GIVEN ENTRIES
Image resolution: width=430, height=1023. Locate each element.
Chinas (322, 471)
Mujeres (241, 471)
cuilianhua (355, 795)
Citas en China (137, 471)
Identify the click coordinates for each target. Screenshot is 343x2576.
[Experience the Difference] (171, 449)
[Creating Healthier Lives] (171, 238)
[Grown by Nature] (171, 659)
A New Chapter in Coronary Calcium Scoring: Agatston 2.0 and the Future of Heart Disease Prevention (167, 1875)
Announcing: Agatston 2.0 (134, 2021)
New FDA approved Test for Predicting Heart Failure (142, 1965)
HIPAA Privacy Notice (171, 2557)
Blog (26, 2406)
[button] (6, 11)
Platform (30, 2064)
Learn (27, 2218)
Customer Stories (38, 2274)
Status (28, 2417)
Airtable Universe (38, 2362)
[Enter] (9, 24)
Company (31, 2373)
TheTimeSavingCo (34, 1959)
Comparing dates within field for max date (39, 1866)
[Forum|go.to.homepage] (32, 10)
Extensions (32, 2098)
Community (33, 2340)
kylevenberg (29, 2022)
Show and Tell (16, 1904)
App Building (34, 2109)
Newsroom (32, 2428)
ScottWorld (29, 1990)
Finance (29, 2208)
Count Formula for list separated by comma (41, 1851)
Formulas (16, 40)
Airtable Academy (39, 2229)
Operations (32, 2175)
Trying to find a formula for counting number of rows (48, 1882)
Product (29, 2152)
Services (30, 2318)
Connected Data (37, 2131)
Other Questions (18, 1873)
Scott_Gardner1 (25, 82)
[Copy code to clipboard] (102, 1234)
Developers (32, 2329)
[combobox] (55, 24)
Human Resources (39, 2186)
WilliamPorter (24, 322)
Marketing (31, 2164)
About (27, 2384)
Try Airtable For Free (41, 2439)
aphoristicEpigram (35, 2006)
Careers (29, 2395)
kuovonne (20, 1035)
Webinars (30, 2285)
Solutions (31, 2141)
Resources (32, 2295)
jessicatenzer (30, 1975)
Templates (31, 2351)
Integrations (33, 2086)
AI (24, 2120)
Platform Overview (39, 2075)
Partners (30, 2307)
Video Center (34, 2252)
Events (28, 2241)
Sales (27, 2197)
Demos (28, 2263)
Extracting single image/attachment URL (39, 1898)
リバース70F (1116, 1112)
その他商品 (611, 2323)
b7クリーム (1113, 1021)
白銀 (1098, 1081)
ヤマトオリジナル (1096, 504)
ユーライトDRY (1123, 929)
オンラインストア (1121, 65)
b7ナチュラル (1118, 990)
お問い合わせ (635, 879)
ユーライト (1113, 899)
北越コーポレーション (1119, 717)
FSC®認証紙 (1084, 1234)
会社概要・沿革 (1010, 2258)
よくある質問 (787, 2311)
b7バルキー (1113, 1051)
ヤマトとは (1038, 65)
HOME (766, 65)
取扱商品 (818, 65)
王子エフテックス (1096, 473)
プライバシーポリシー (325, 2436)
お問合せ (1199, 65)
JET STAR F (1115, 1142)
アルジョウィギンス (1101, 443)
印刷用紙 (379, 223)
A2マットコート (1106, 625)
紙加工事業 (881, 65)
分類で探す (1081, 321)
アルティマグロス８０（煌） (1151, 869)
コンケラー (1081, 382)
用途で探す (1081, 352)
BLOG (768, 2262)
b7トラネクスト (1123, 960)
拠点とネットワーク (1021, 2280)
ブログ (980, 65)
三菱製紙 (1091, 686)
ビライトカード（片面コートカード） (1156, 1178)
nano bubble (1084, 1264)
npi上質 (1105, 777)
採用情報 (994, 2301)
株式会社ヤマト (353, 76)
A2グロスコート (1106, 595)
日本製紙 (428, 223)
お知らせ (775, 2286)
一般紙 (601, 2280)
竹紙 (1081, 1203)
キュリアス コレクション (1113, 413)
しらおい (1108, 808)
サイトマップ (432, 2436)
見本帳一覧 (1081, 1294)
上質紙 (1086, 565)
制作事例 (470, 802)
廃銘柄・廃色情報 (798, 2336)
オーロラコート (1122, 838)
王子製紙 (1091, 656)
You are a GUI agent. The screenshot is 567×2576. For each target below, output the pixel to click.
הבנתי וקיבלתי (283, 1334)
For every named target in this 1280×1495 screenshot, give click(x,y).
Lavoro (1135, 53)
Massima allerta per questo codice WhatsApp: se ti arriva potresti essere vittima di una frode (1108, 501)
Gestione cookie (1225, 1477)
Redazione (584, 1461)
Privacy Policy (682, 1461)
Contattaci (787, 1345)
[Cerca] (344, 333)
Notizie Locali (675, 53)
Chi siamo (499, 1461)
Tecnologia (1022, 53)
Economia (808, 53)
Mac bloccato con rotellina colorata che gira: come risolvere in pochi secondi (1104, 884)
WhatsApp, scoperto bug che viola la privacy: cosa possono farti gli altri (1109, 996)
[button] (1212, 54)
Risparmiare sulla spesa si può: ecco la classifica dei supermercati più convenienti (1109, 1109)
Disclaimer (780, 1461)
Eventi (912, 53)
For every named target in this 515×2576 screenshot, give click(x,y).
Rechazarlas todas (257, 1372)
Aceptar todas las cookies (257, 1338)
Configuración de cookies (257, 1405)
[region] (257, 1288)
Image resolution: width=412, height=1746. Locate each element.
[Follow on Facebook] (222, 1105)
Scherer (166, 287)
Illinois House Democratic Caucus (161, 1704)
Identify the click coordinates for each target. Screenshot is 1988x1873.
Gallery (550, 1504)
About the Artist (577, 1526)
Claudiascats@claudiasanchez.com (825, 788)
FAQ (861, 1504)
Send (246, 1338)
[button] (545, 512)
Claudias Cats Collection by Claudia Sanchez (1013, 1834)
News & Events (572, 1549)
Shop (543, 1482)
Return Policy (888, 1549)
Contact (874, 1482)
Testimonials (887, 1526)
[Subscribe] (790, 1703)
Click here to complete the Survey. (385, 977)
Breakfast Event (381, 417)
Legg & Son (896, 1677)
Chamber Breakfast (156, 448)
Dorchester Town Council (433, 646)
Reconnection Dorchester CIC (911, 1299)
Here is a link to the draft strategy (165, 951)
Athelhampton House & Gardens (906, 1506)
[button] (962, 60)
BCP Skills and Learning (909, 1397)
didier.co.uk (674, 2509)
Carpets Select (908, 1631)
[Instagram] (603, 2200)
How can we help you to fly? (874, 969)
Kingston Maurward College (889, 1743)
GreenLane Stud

EXERCISE REQUIREMENTS
In the material above, find the line containing "ヤマトとは (1038, 65)" and the line containing "Privacy Policy (682, 1461)", then write out exactly those two lines and every line between them, and nothing more.

PROBLEM SOLUTION
ヤマトとは (1038, 65)
HOME (766, 65)
取扱商品 (818, 65)
王子エフテックス (1096, 473)
プライバシーポリシー (325, 2436)
お問合せ (1199, 65)
JET STAR F (1115, 1142)
アルジョウィギンス (1101, 443)
印刷用紙 (379, 223)
A2マットコート (1106, 625)
紙加工事業 (881, 65)
分類で探す (1081, 321)
アルティマグロス８０（煌） (1151, 869)
コンケラー (1081, 382)
用途で探す (1081, 352)
BLOG (768, 2262)
b7トラネクスト (1123, 960)
拠点とネットワーク (1021, 2280)
ブログ (980, 65)
三菱製紙 (1091, 686)
ビライトカード（片面コートカード） (1156, 1178)
nano bubble (1084, 1264)
npi上質 (1105, 777)
採用情報 (994, 2301)
株式会社ヤマト (353, 76)
A2グロスコート (1106, 595)
日本製紙 (428, 223)
お知らせ (775, 2286)
一般紙 (601, 2280)
竹紙 (1081, 1203)
キュリアス コレクション (1113, 413)
しらおい (1108, 808)
サイトマップ (432, 2436)
見本帳一覧 (1081, 1294)
上質紙 (1086, 565)
制作事例 (470, 802)
廃銘柄・廃色情報 (798, 2336)
オーロラコート (1122, 838)
王子製紙 (1091, 656)
You are a GUI agent. The screenshot is 567×2576. For each target below, output the pixel to click.
הבנתי וקיבלתי (283, 1334)
For every named target in this 1280×1495 screenshot, give click(x,y).
Lavoro (1135, 53)
Massima allerta per questo codice WhatsApp: se ti arriva potresti essere vittima di una frode (1108, 501)
Gestione cookie (1225, 1477)
Redazione (584, 1461)
Privacy Policy (682, 1461)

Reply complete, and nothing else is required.